[Stored items]
-.-.-
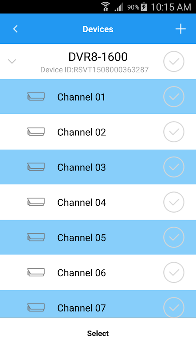Enable the Channel 05 checkmark circle
Screen dimensions: 196x348
coord(174,237)
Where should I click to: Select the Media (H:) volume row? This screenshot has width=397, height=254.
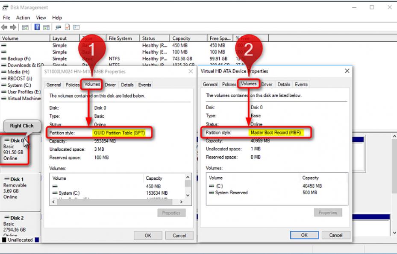point(19,72)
-.-.-
### What you will do
The answer should consist only of the lines from the line with "Where should I" through the last line of the data, repeated exactly; pictures stay out.

### Answer to this task
Where should I click to: Select the Media (H:) volume row? This screenshot has width=397, height=254.
point(19,72)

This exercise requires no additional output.